● Study material
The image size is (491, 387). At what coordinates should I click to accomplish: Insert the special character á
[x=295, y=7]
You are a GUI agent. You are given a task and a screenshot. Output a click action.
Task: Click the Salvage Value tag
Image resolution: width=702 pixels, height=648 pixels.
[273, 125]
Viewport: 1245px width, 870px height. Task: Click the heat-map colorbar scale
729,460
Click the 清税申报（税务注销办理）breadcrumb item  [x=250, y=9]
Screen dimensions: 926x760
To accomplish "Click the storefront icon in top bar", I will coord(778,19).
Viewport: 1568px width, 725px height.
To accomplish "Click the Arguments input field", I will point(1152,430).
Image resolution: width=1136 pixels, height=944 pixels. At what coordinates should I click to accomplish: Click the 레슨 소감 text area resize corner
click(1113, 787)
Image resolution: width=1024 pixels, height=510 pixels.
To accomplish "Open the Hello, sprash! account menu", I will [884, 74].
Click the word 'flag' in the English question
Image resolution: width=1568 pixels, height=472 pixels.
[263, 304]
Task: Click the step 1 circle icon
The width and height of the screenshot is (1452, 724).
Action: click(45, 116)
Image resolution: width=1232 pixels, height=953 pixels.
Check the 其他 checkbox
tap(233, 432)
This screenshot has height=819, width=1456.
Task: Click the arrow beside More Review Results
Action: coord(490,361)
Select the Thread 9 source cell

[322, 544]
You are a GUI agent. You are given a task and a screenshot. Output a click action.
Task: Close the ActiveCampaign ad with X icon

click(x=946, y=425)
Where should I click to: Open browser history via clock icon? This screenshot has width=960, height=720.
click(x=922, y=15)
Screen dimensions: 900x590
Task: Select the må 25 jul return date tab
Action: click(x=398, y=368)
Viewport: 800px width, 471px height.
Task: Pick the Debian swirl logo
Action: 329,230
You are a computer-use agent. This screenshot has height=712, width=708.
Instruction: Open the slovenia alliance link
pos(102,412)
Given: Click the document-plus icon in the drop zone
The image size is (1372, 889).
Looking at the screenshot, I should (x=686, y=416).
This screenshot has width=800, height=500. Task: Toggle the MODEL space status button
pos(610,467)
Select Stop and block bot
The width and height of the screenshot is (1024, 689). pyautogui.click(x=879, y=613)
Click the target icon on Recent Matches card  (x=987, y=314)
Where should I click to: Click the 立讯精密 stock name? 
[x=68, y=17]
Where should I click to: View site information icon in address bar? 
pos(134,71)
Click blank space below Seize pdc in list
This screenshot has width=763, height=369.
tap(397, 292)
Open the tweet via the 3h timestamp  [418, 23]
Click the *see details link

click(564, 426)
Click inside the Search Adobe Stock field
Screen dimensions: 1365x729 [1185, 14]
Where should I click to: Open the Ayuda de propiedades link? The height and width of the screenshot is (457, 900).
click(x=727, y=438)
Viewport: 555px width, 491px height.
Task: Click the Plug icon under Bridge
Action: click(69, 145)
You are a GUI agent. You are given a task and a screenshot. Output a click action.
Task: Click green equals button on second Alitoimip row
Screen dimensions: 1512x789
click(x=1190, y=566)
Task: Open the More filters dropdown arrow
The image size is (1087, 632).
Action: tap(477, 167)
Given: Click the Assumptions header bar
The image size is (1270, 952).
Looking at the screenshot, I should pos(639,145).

● Goal of the exercise
Could you restate, word for word, the lines above from the one with "Viewport: 1245px width, 870px" to the one with "Image resolution: width=1232", both included?

● Your solution
Viewport: 1245px width, 870px height. Task: Click the heat-map colorbar scale
729,460
Click the 清税申报（税务注销办理）breadcrumb item  [x=250, y=9]
Screen dimensions: 926x760
To accomplish "Click the storefront icon in top bar", I will coord(778,19).
Viewport: 1568px width, 725px height.
To accomplish "Click the Arguments input field", I will point(1152,430).
Image resolution: width=1136 pixels, height=944 pixels. At what coordinates should I click to accomplish: Click the 레슨 소감 text area resize corner
click(1113, 787)
Image resolution: width=1024 pixels, height=510 pixels.
To accomplish "Open the Hello, sprash! account menu", I will [884, 74].
Click the word 'flag' in the English question
Image resolution: width=1568 pixels, height=472 pixels.
[263, 304]
Task: Click the step 1 circle icon
The width and height of the screenshot is (1452, 724).
Action: click(45, 116)
Image resolution: width=1232 pixels, height=953 pixels.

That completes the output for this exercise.